**INPUT**
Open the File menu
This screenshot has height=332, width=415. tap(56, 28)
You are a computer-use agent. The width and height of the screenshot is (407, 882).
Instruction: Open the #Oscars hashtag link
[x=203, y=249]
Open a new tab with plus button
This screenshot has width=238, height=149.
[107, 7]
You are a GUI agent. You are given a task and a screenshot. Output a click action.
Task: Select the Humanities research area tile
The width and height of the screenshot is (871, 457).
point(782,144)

---

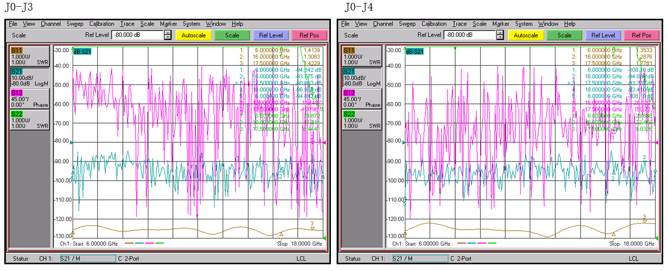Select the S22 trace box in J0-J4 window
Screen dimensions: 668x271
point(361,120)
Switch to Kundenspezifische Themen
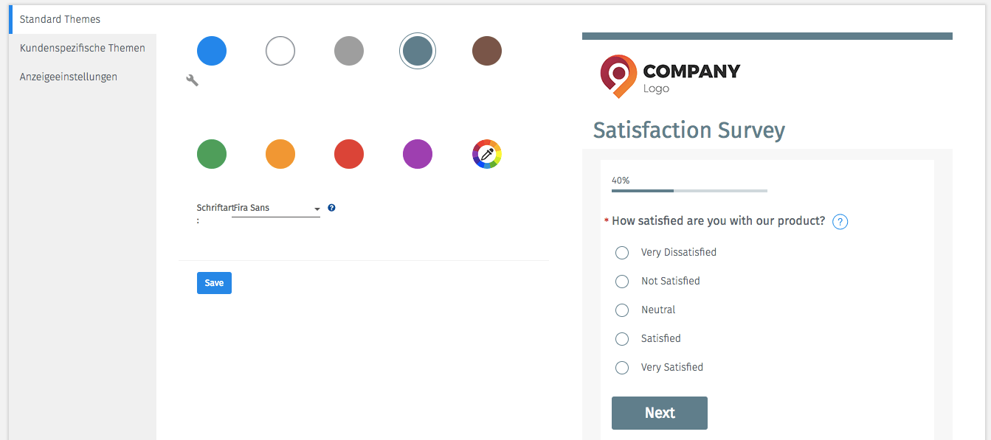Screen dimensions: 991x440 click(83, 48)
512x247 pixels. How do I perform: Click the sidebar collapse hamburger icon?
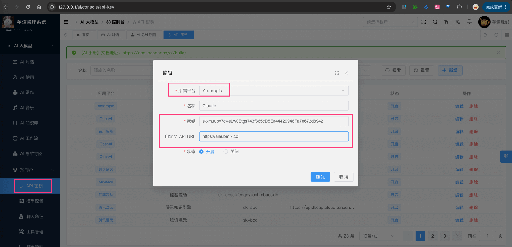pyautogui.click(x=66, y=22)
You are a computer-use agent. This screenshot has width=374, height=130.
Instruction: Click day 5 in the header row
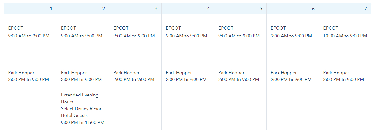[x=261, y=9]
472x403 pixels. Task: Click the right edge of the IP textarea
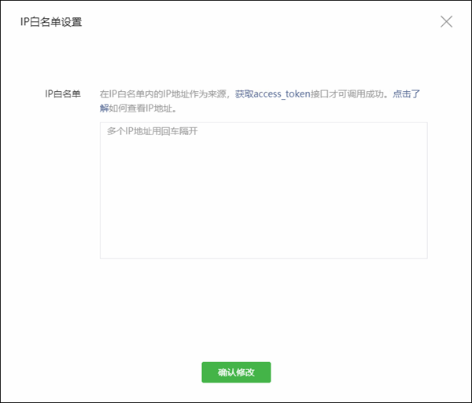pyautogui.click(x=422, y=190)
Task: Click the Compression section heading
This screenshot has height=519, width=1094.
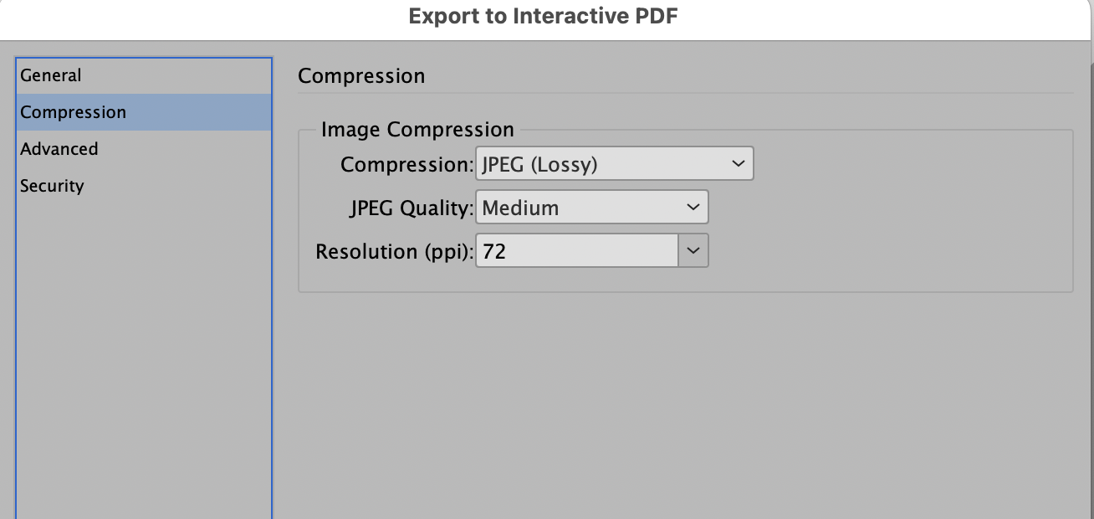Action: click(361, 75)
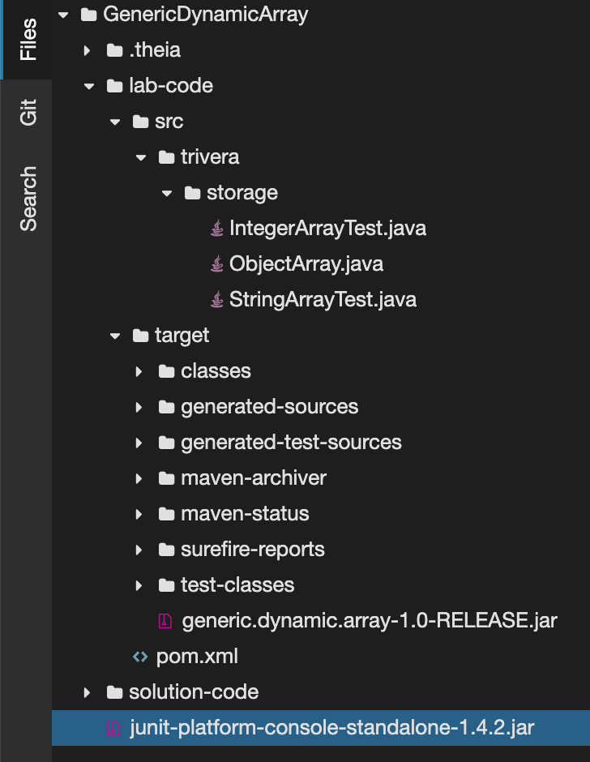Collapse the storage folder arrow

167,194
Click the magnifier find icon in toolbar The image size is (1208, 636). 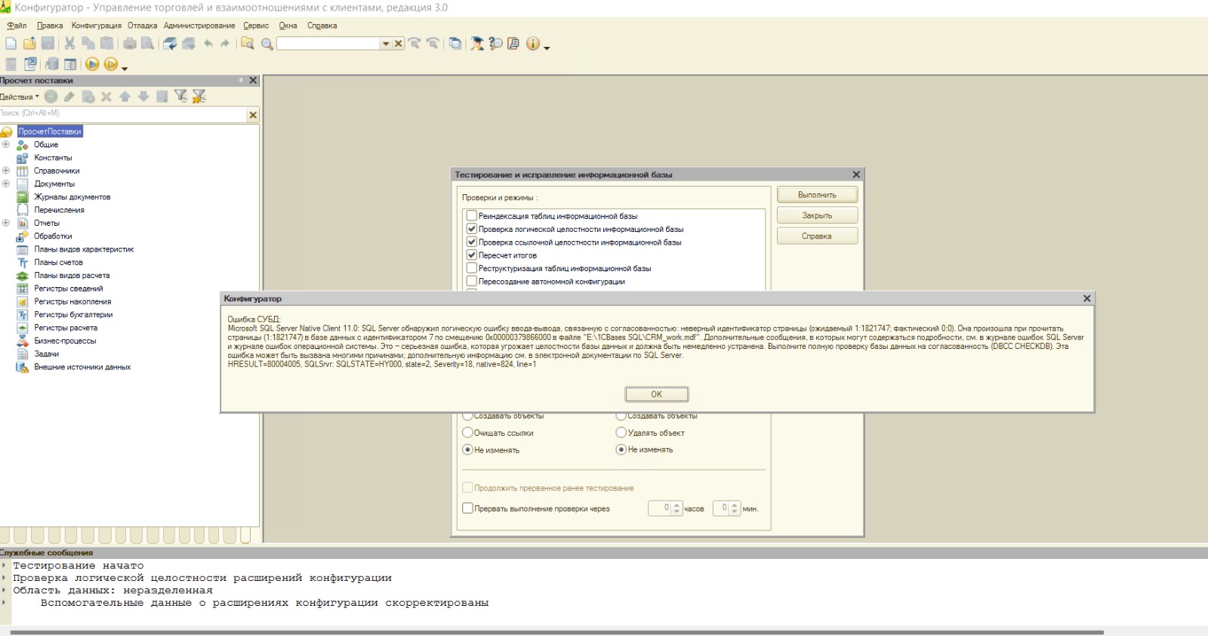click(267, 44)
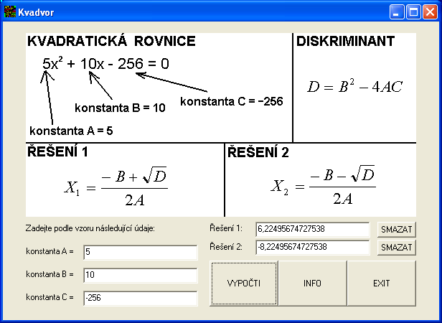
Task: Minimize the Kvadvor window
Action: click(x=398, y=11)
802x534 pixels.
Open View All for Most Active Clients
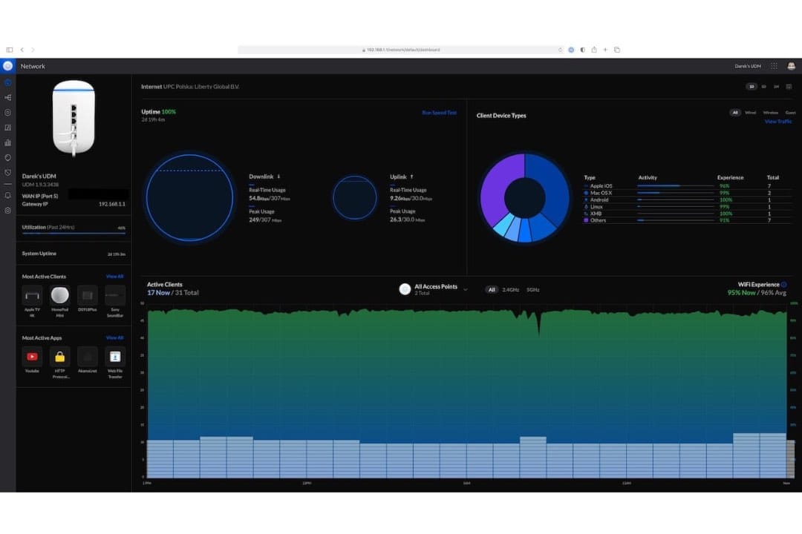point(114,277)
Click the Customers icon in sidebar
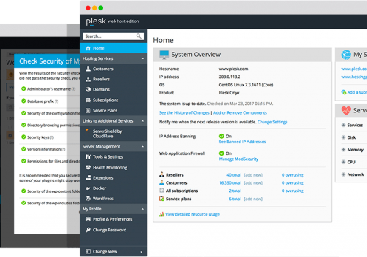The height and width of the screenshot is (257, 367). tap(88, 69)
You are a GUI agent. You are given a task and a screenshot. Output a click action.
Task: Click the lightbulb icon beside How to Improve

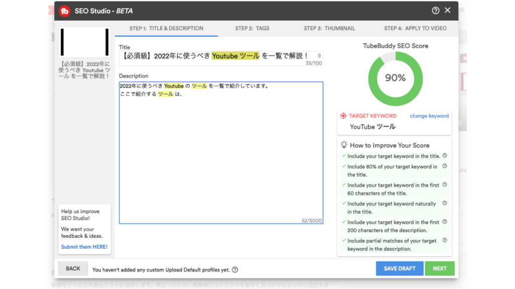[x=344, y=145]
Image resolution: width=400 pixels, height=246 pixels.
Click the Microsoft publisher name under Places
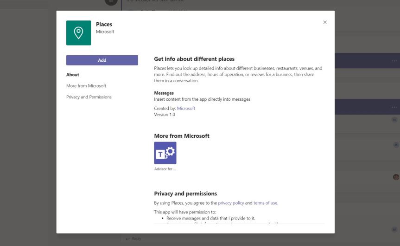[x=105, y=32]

**TASK TO CARRY OUT**
Above are the records; restate exactly the lines from the one containing "512x247 pixels. How" through the one containing "Task: Click the Compression section heading", keeping pictures out.

**RESPONSE BELOW**
512x247 pixels. How do I perform: Click the sidebar collapse hamburger icon?
pyautogui.click(x=66, y=22)
You are a computer-use agent. This screenshot has width=374, height=130.
Instruction: Click day 5 in the header row
[x=261, y=9]
472x403 pixels. Task: Click the right edge of the IP textarea
pyautogui.click(x=422, y=190)
Task: Click the Compression section heading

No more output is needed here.